Soliman II, the greatest of the Sultans, taking advantage of the confusion caused in the west by Luther, had filled the sixteenth century with terror by his exploits. He left to his son, Selim II, the prospect of being able at length to carry out the ambition of his race: to subjugate Rome and Vienna, the Pope and the emperor, to the power of the crescent. The Turkish fleet had already mastered the greater part of the Mediterranean, and was threatening Italy, when, on October 7, 1571, it came into action, in the Gulf of Lepanto, with the pontifical galleys supported by the fleets of Spain and Venice. It was Sunday; throughout the world the confraternities of the rosary were engaged in their work of intercession. Supernaturally enlightened, St. Pius V watched from the Vatican the battle undertaken by the leader he had chosen, Don John of Austria, against the three hundred vessels of Islam. The illustrious Pontiff, whose life’s work was now completed, did not survive to celebrate the anniversary of the triumph; but he perpetuated the memory of it by an annual commemoration of our Lady of Victory. His successor, Gregory XIII, altered this title to our Lady of the rosary, and appointed the first Sunday of October for the new feast, authorizing its celebration in those churches which possessed an altar under that invocation.
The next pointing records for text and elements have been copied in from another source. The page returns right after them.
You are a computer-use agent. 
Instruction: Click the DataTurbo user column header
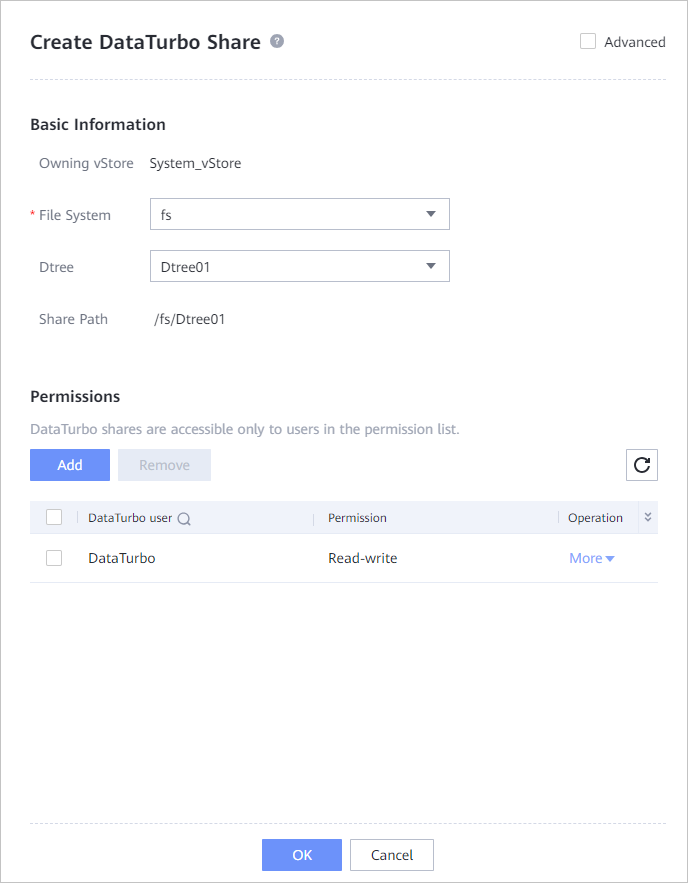[130, 518]
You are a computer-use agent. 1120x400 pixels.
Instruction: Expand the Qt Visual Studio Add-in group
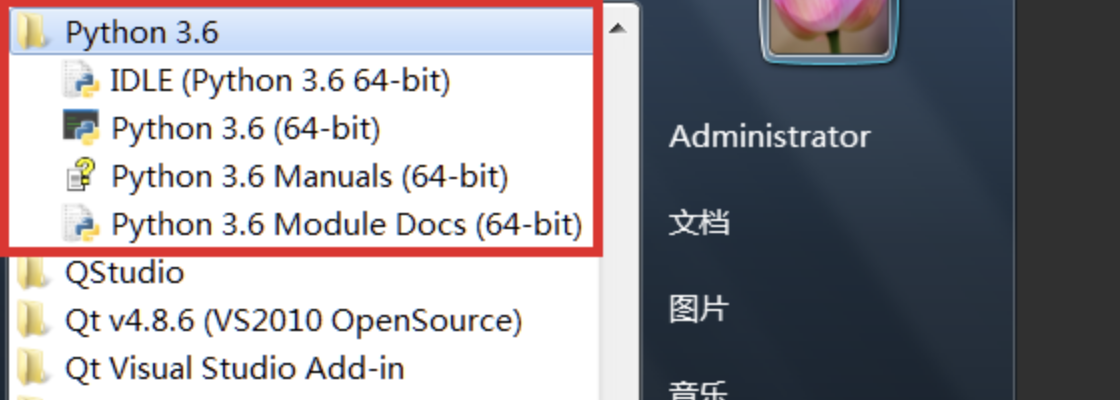tap(234, 368)
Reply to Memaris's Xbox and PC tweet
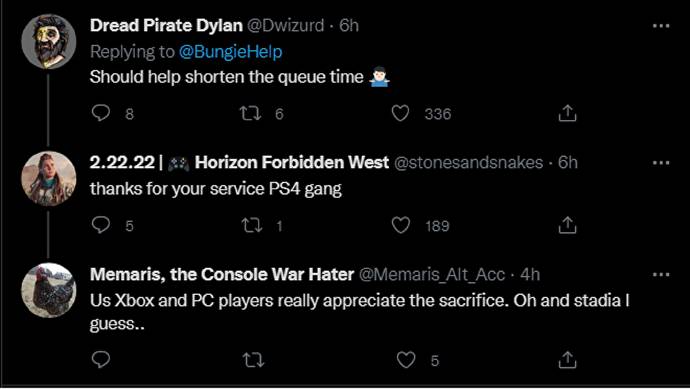Image resolution: width=690 pixels, height=389 pixels. 101,360
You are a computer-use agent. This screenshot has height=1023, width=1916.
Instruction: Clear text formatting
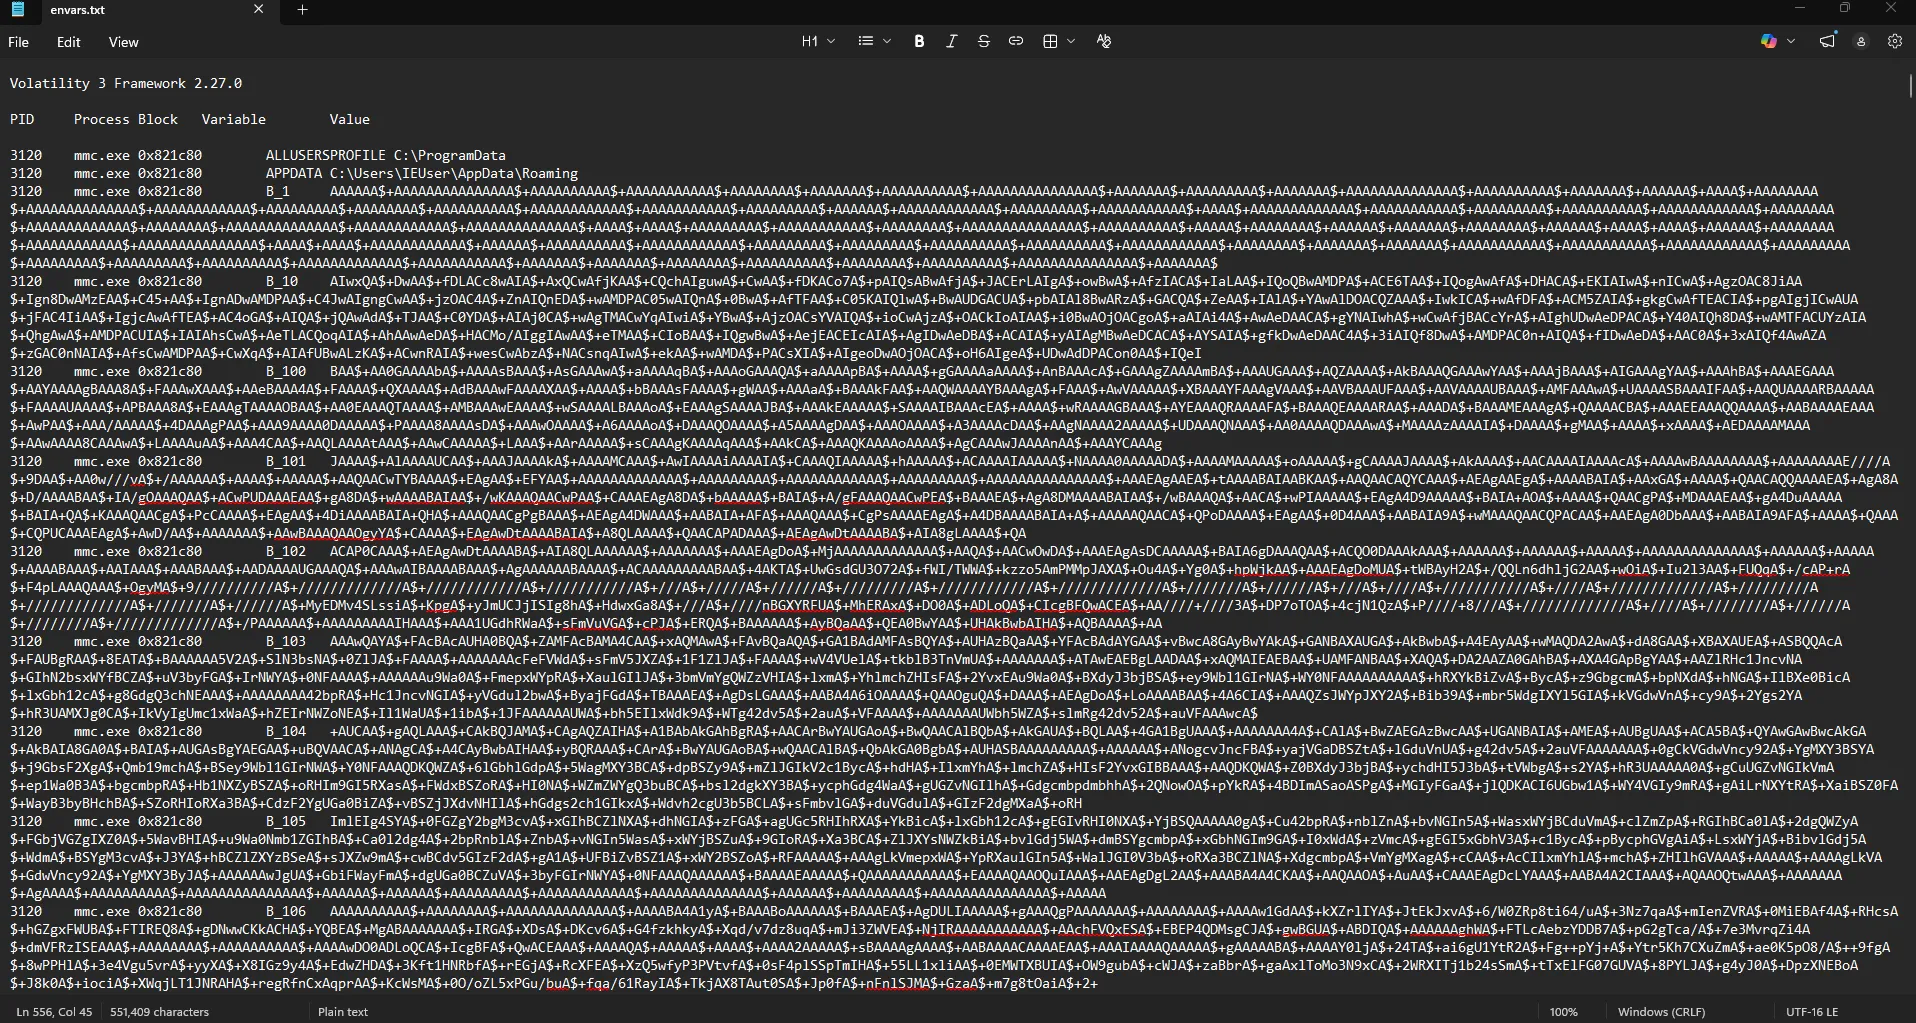click(x=1103, y=41)
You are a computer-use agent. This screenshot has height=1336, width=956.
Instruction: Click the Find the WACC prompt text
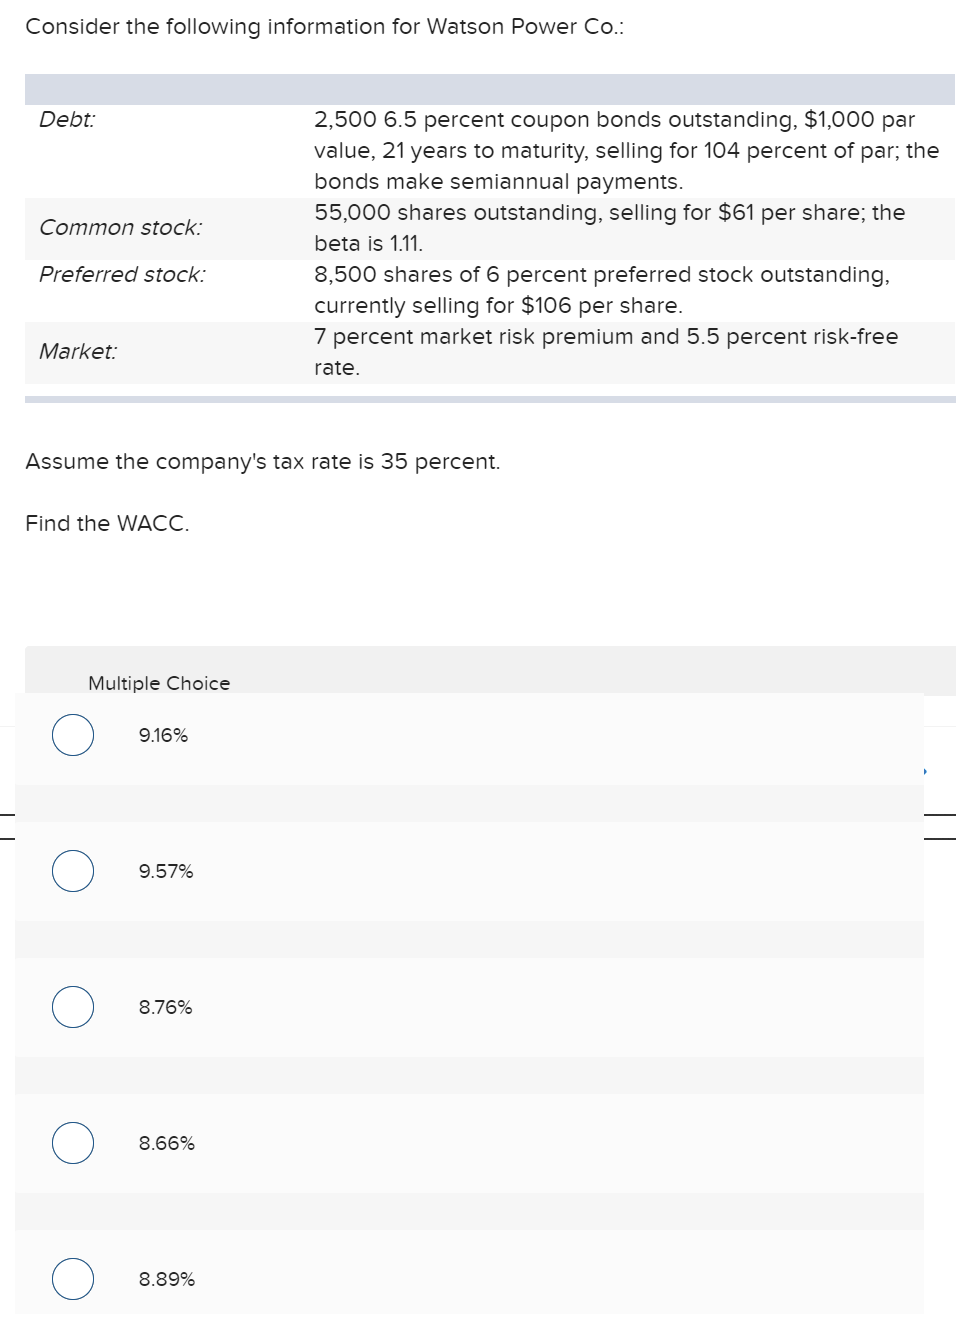pyautogui.click(x=108, y=523)
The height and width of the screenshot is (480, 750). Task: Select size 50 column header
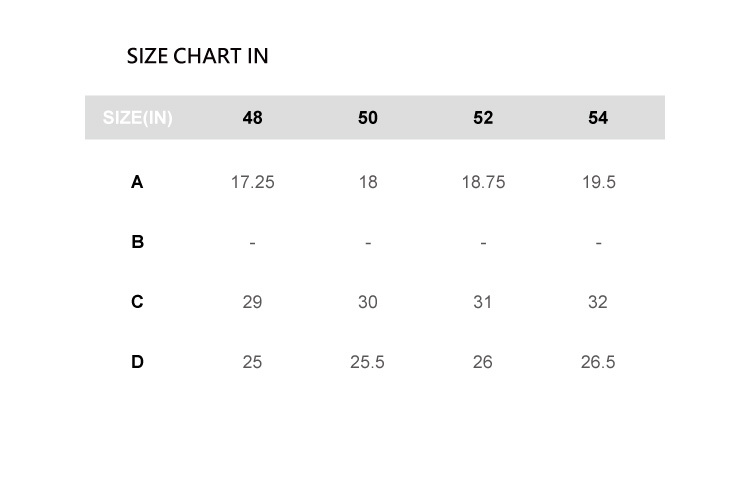coord(368,118)
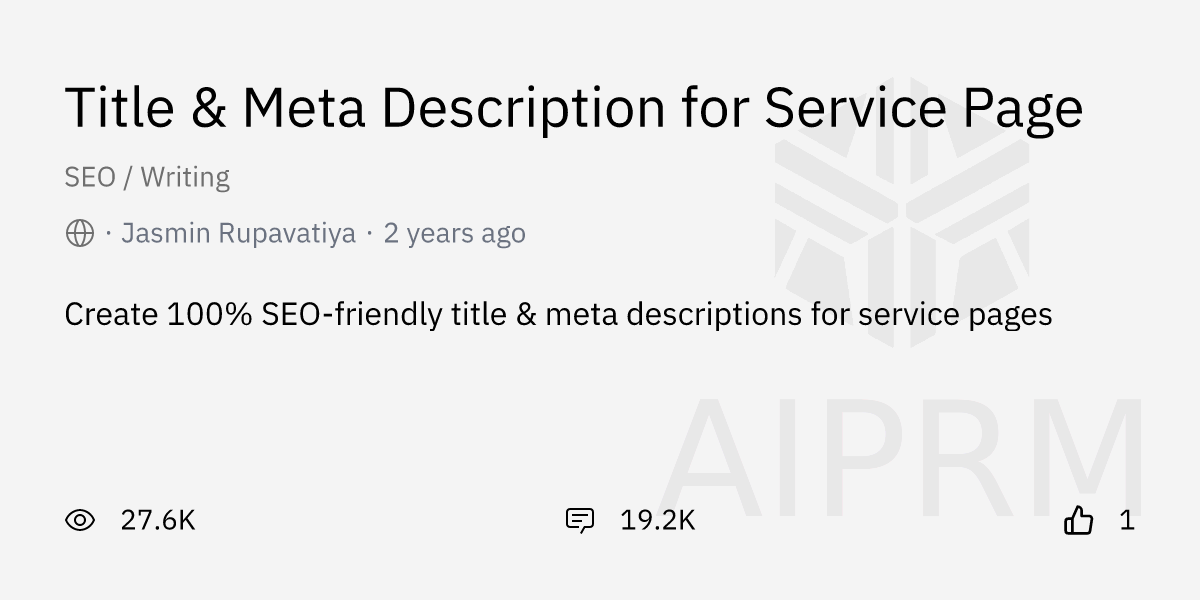Viewport: 1200px width, 600px height.
Task: Click the 19.2K comments count
Action: 657,520

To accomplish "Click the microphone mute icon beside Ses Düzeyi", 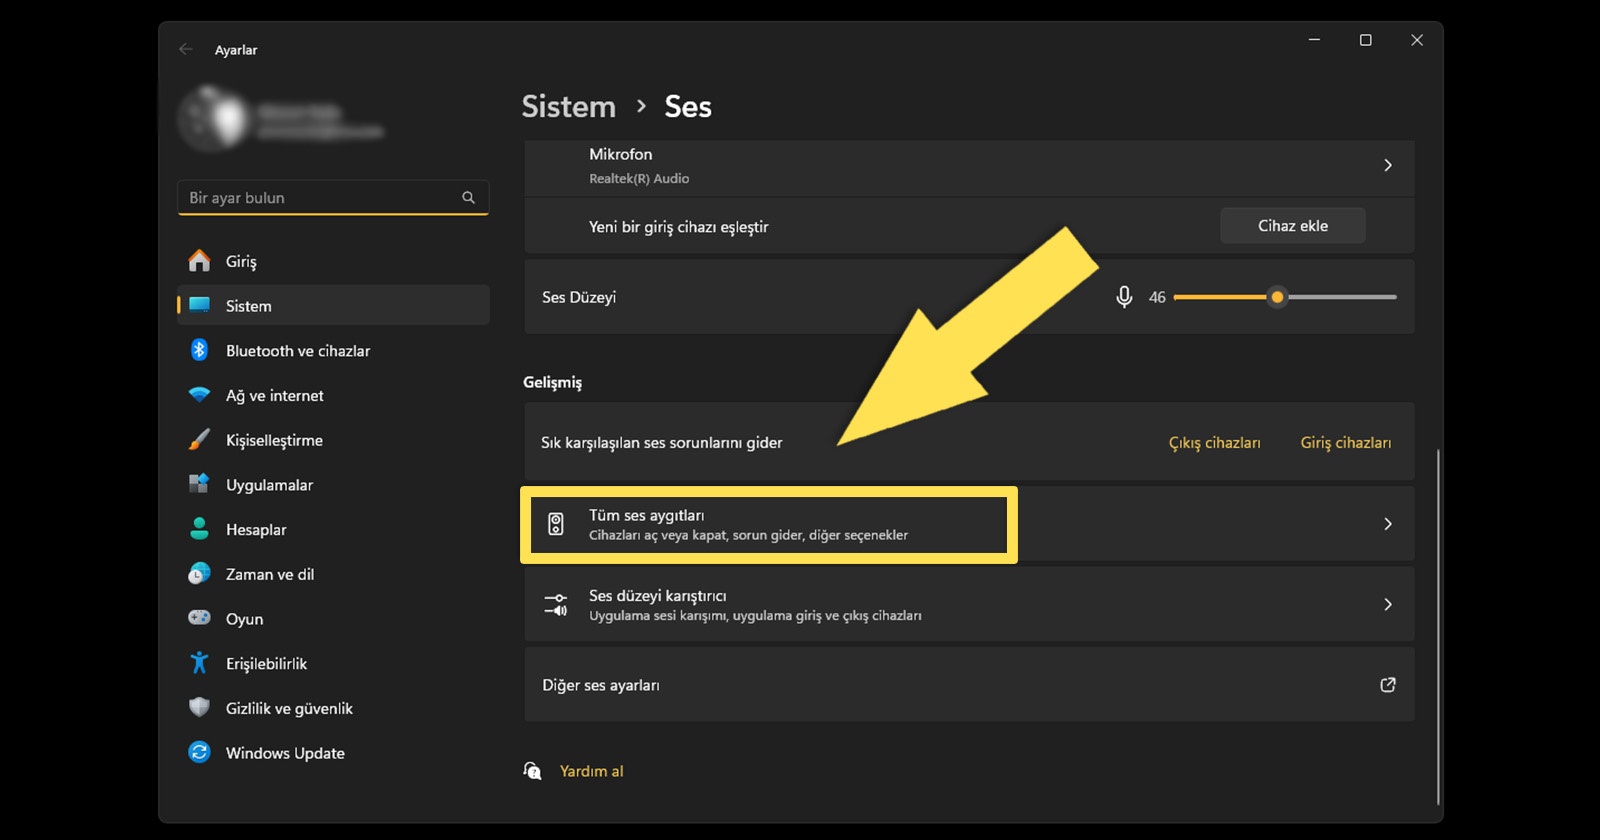I will pos(1124,297).
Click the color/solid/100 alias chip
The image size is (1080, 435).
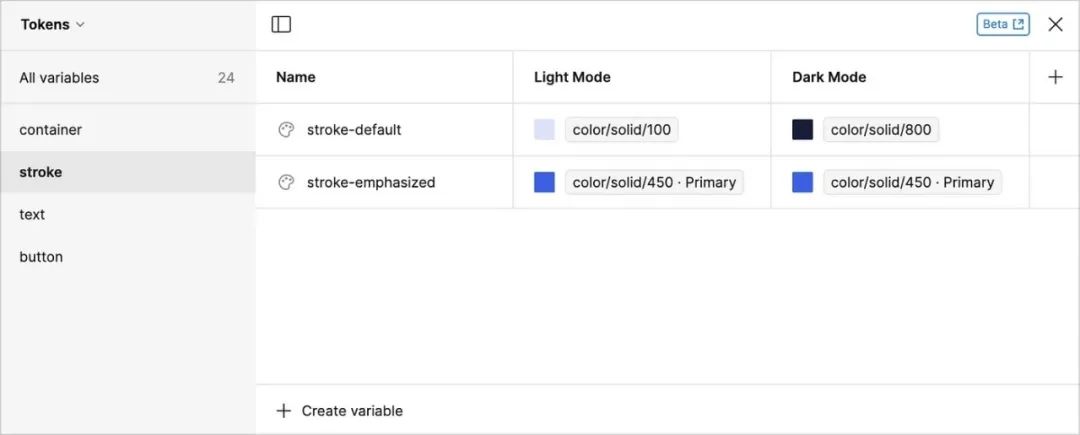click(x=621, y=130)
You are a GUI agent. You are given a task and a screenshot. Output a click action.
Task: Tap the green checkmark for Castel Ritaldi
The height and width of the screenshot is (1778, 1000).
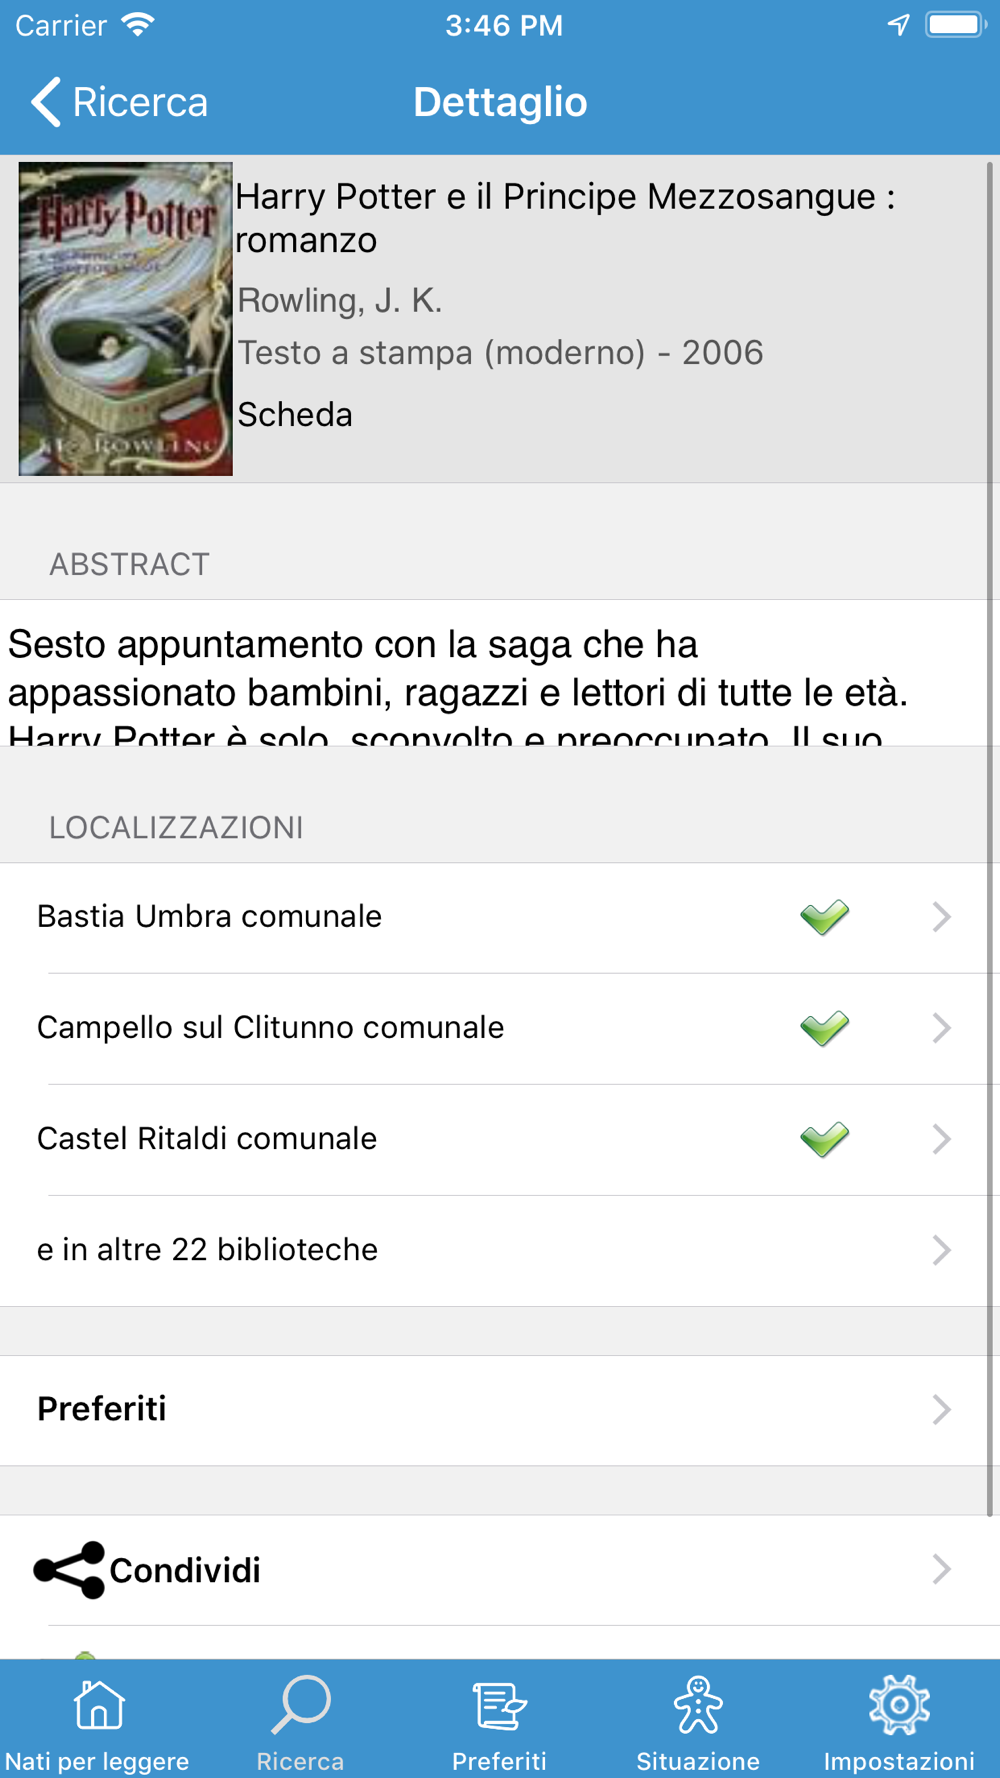click(x=825, y=1139)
A century and a half later, this limited concession was made general. As Innocent XI, in memory of the deliverance of Vienna [from the Mohammedans] by Sobieski, had extended the feast of the most holy name of Mary to the whole Church; so, in 1716, Clement XI inscribed the feast of the rosary on the universal calendar, in gratitude for the victory [over Islam] gained by Prince Eugene at Peterwardein, on August 5, under the auspices of our Lady of the snow. This victory was followed by the raising of the siege of Corfu and completed a year later by the taking of Belgrade.


Magnificat antiphon:

Beata Mater et intacta Virgo, gloriosa Regina mundi, sentiant omnes tuum juvamen quicumque celebrant tuam sanctissimi rosarii solemnitatem.

"Blessed Mother and unspotted Virgin, glorious Queen of the world, may all experience thine aid, who celebrate thy solemnity of the most holy rosary."